Avec l’objectif d’atteindre une masse critique, la mutualisation apparaît comme la démarche la plus courante. Le pôle Cosmetic Valley, présent en Haute-Normandie, Centre et Île-de-France, s’est lui aussi impliqué dans ce type de projet. Avec son aide, cinq PME ont engagé un consultant pour renégocier certains contrats fournisseurs. La massification des commandes a généré des remises plus importantes. En Aquitaine et Midi-Pyrénées, Aerospace Valley a lui aussi accompagné la mise en place d’une plate-forme d’achats entre des sous-traitants aéronautiques de rang 1. Mais cette fois, le projet n’est pas né à la seule initiative des entreprises acheteuses. L’implication des donneurs d’ordres, en particulier Airbus, est essentielle : ces derniers définissent les spécificités des matières et communiquent sur les évolutions stratégiques de leur supply chain. Et Jean-Claude Thomas, président d’Airbus, a d’ailleurs été élu à la tête du pôle.
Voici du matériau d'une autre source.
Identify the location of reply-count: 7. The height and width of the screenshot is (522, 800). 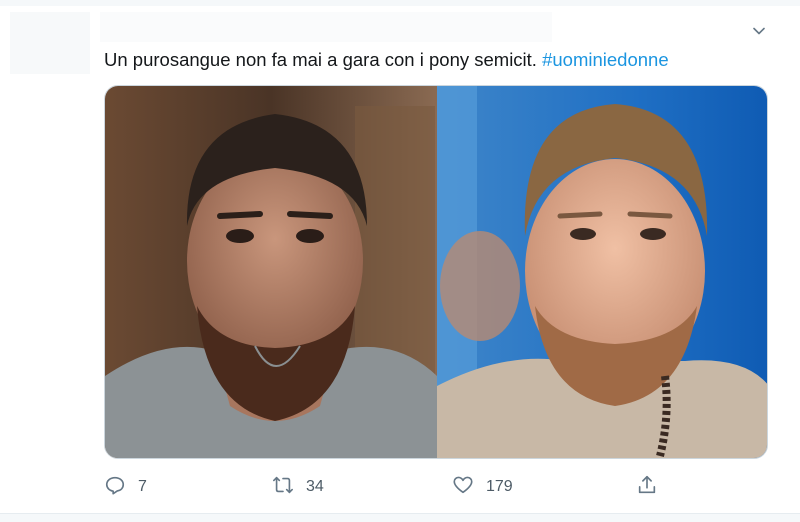
(142, 486).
Un travail clients-fournisseurs

Un dernier projet, développé par le pôle Arve Industries Haute-Savoie Mont-Blanc, pousse plus loin la coopération. Avec, à la clé, un outil d’évaluations croisées de la capacité du client à co-concevoir et du fournisseur à coopérer à une recherche d’innovation. Second volet de l’outil, l’évaluation après-coup de la performance de la relation, dans une perspective miroir : le fournisseur vu par le client et vice-versa. L’un des principaux éléments de succès est d’avoir fédéré six donneurs d’ordres (bioMérieux, Rexroth Bosch Group, Salomon, Schneider Electric, SNR et Somfy), dix sous-traitants de l’usinage et de la mécatronique, trois laboratoires de recherche et le centre européen d’entreprises et d’innovation Thésame.
Mais seuls 25 % des pôles seraient engagés dans de telles démarches. C’est en effet le constat de l’étude Dynamique Achat menée au printemps 2008, par HEC et AFM Performance Booster, sur la relation entre achats et innovation dans les pôles de compétitivité. Le premier « frein » relevé par Olivier Bruel, professeur associé à HEC, lors d’une récente présentation de l’étude, reste la dimension régionale des pôles, contradictoire avec le sourcing mondialisé des donneurs d’ordres. Deux handicaps s’ajoutent : les « problématiques de dépendance » entre clients et fournisseurs et les délicates questions de propriété intellectuelle.